Abstract

The recent awareness on the environmental issues related to global warming is leading to the search for always more efficient energy conversion systems and, mainly, with very low carbon dioxide emissions. In fact, they are strictly related to the combustion reaction of fossil fuels which is the main process of the actual power generation technology. In this regard, fuel cells are energy conversion systems which are characterized by higher efficiency and near-zero CO2 emissions. Their novel integration with conventional power plants participates to the concept of the decarbonization of the economy.

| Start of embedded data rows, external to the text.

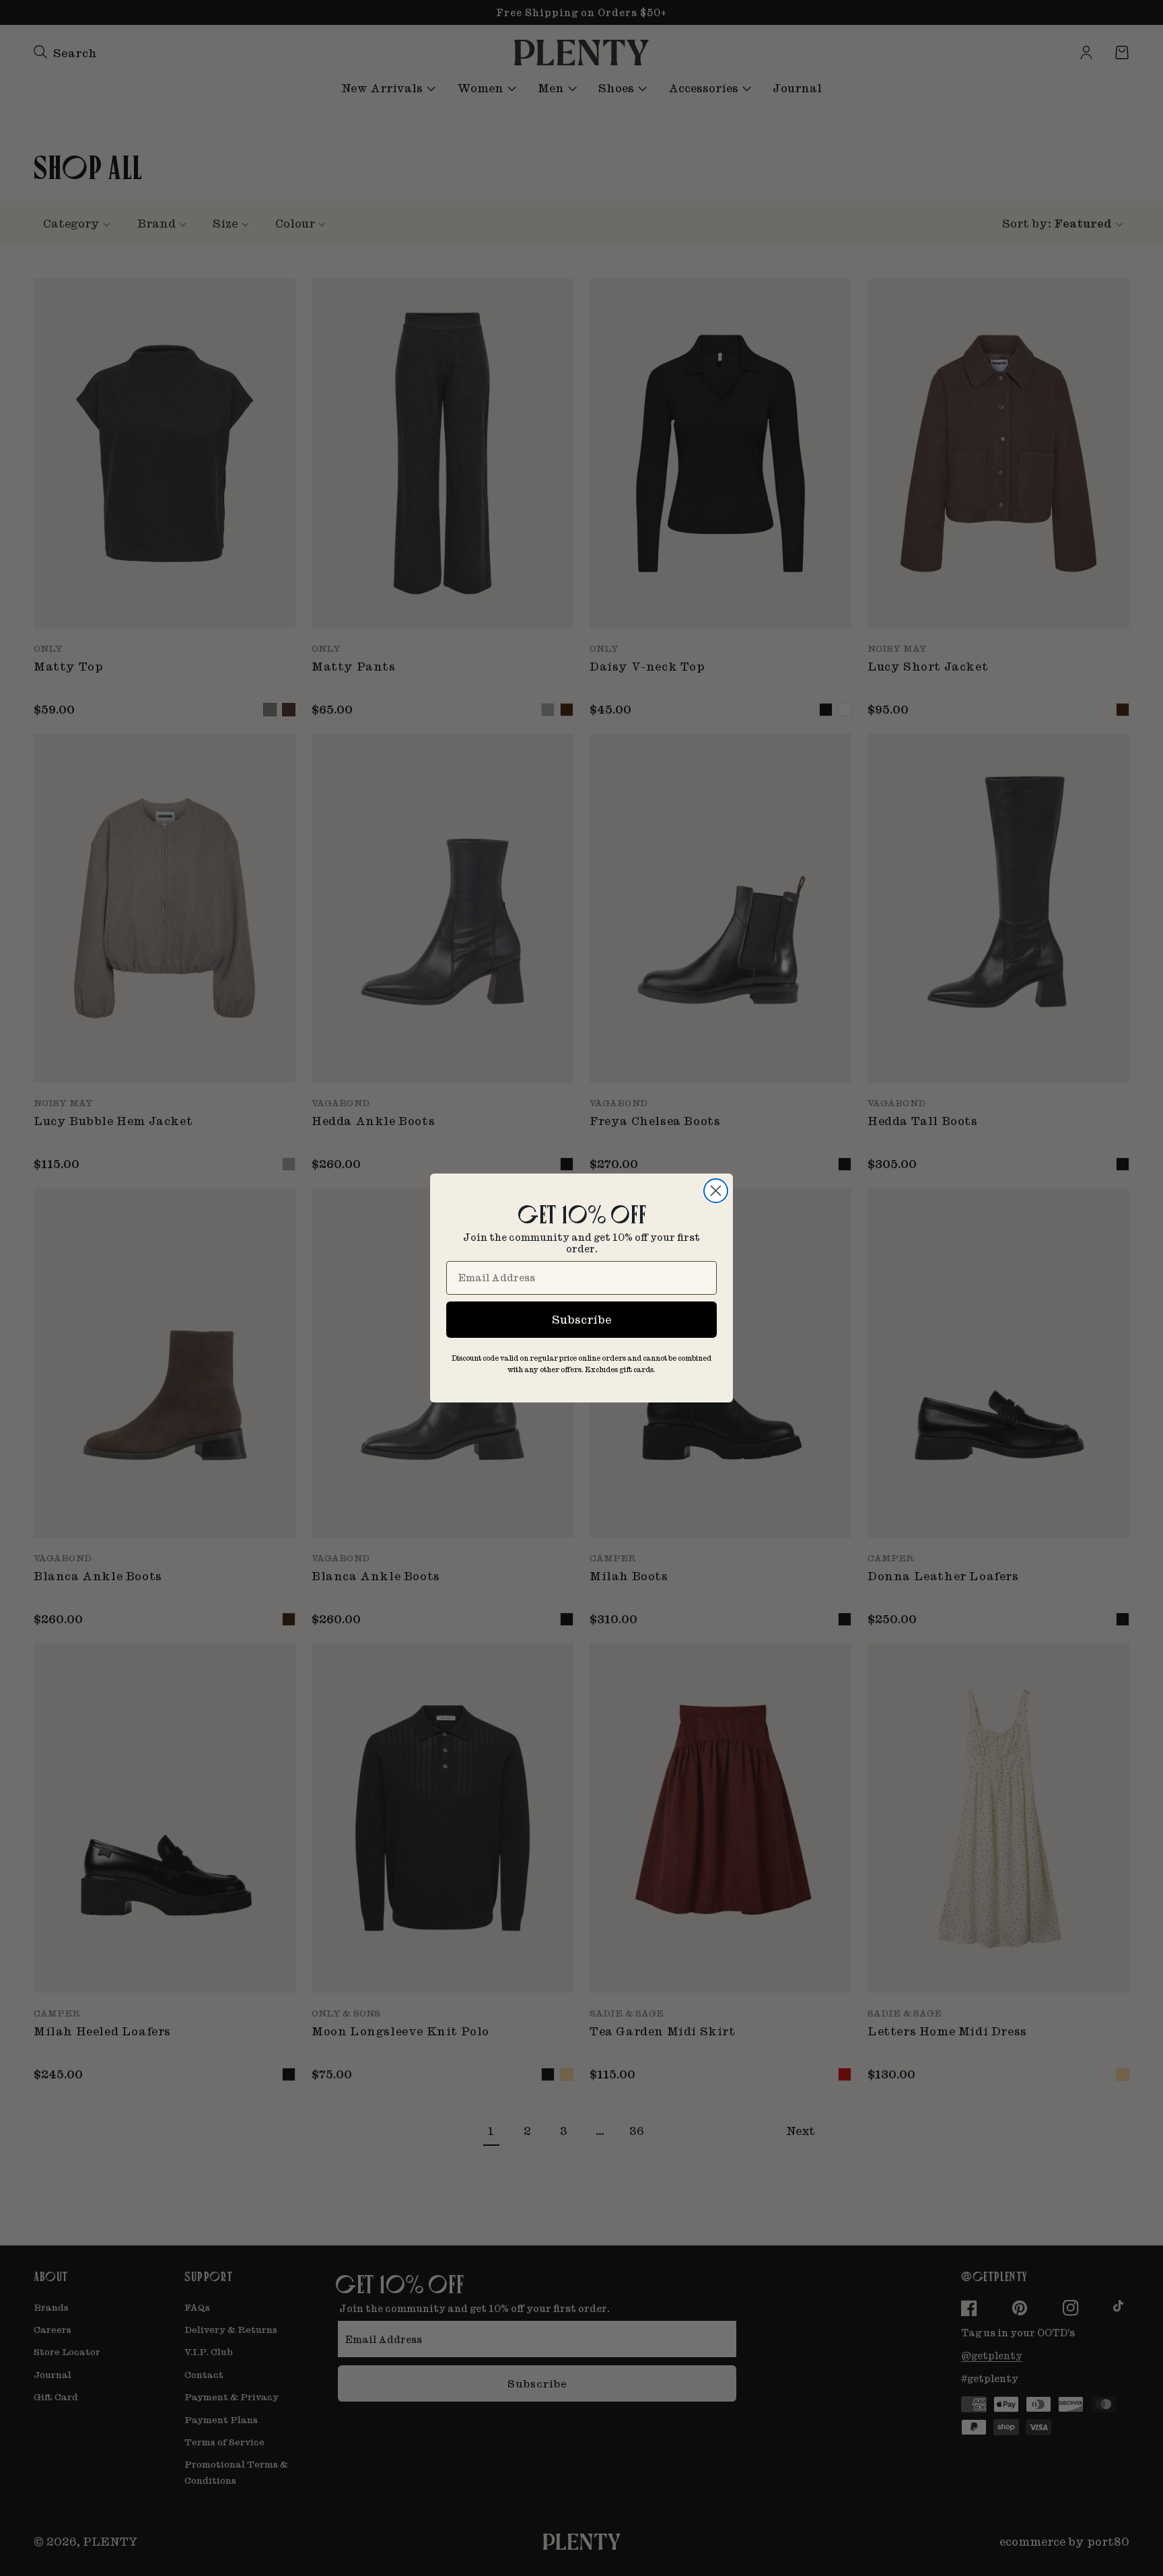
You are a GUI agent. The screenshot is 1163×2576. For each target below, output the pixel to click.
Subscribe (581, 1319)
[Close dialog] (716, 1190)
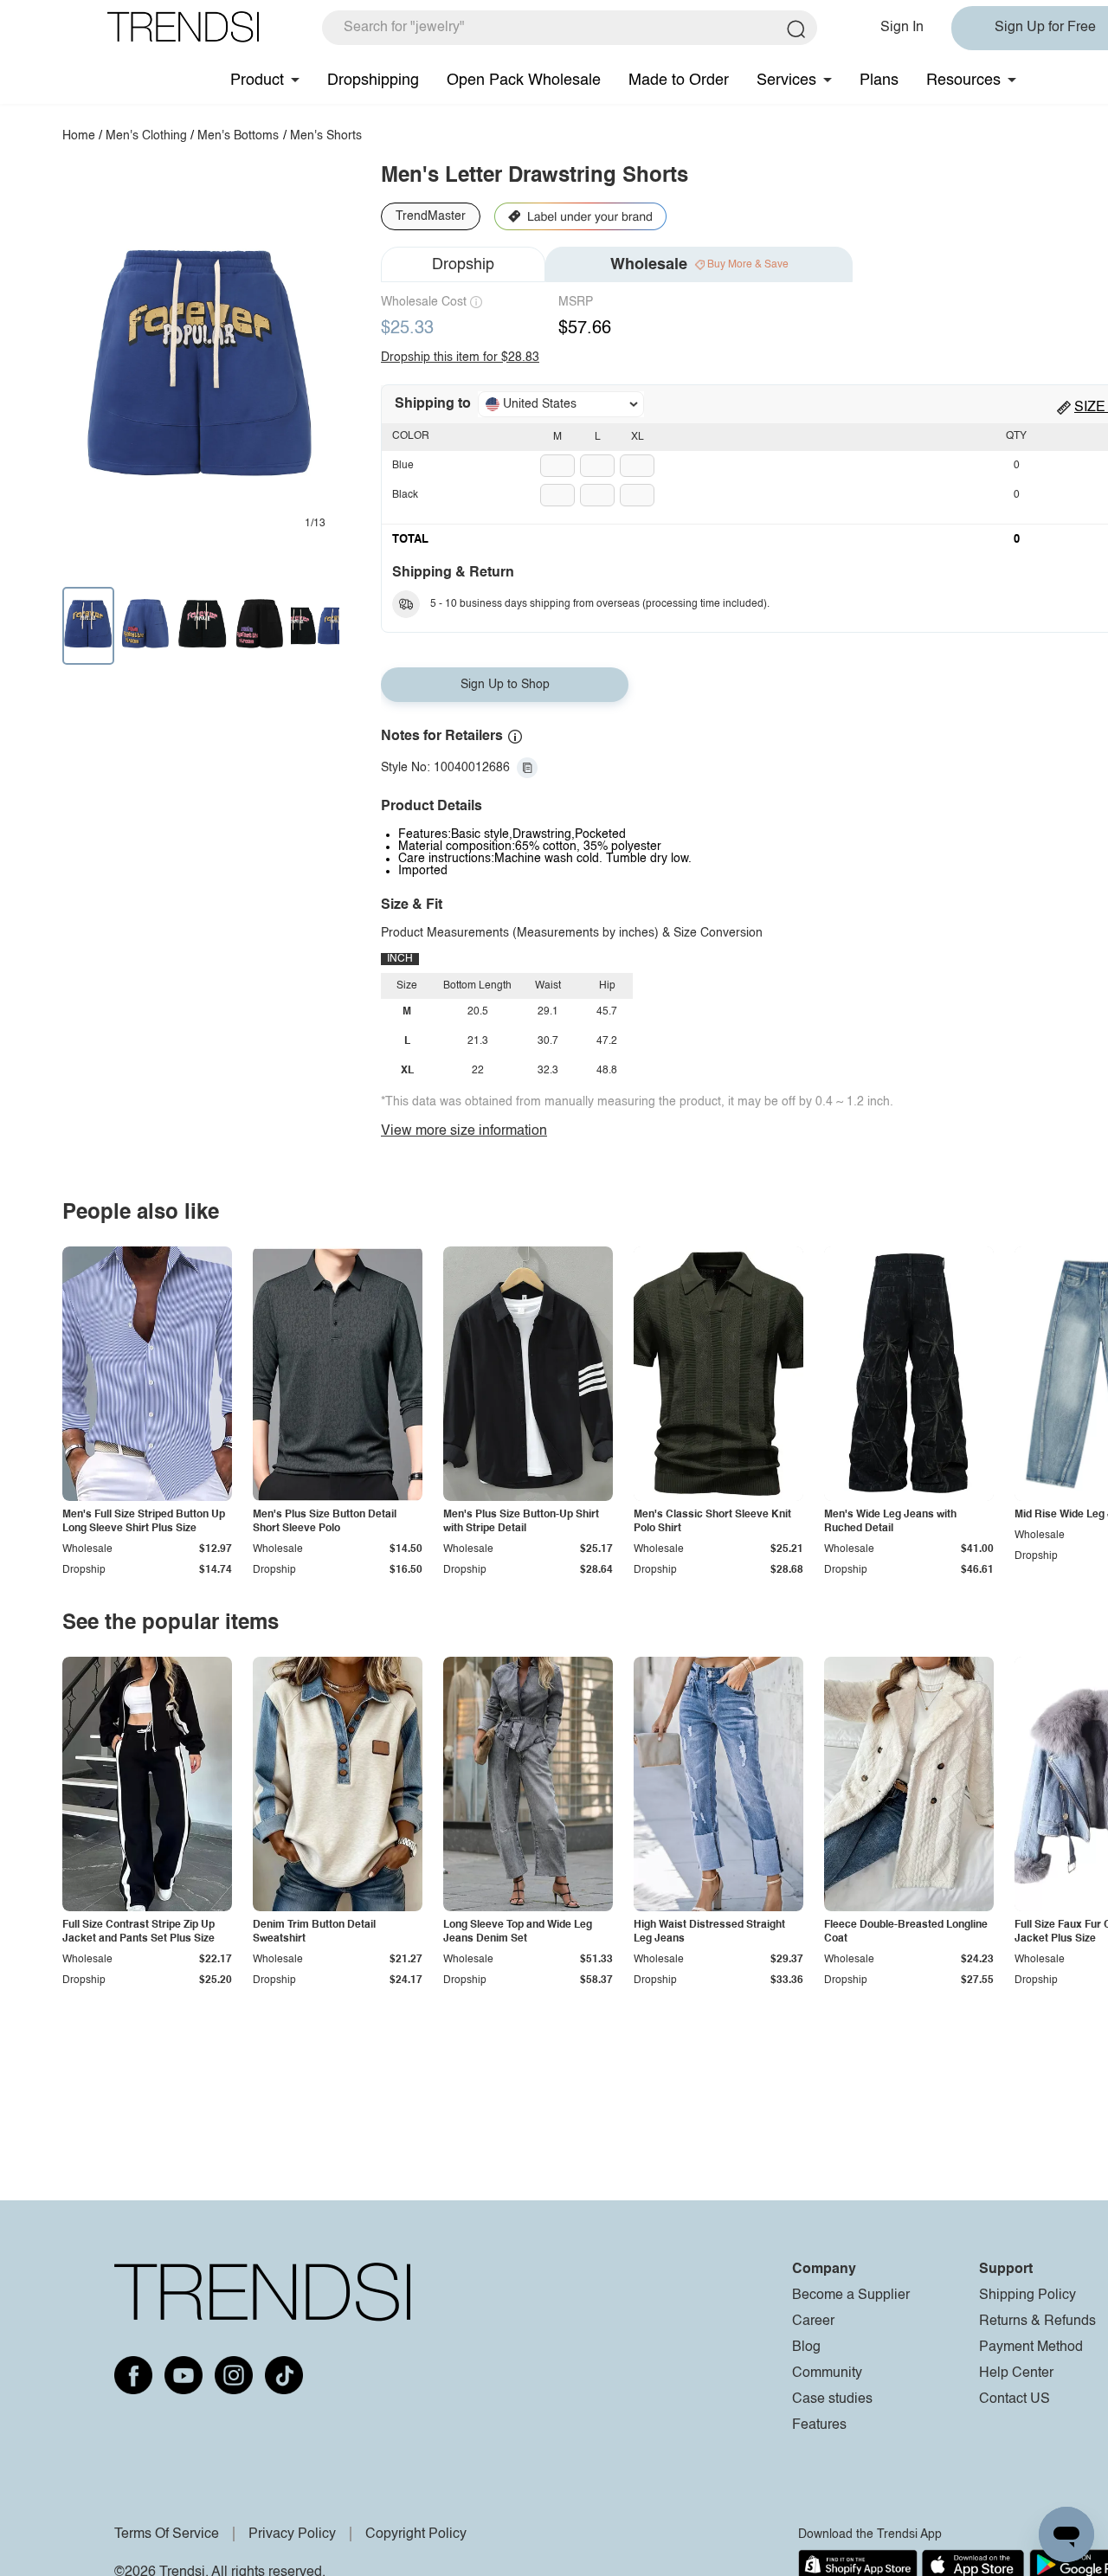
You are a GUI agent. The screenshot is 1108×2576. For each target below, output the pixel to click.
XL (637, 437)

In this work, the integration of two high temperature fuel cells (HTFC) with a gas turbine power plant has been proposed and investigated, thanks to the combination of a physical model of the fuel cells and a numerical one of the components involved in the gas turbine cycle. In the layout studied, fresh air is compressed, pre-heated and used in a Solid Oxide Fuel Cell (SOFC), where the high operating temperature and the exothermic process give exhaust gases at very high temperatures, suitable for an expansion in a turbine. After the expansion, the gases are rich of CO2 and, so, they can be sent to the cathode side of a Molten Carbonate Fuel Cell (MCFC). Hence, the so-defined integrated plant is composed by three power units: a turbine, a SOFC and a MCFC; operating pressure, fuel need, oxygen and carbon dioxide utilizations in the fuel cells are parameterized in order to optimize the whole plant and find additional room of energy exploitation. Moreover, the MCFC acts as an active device for carbon separation, introducing further environmental benefits.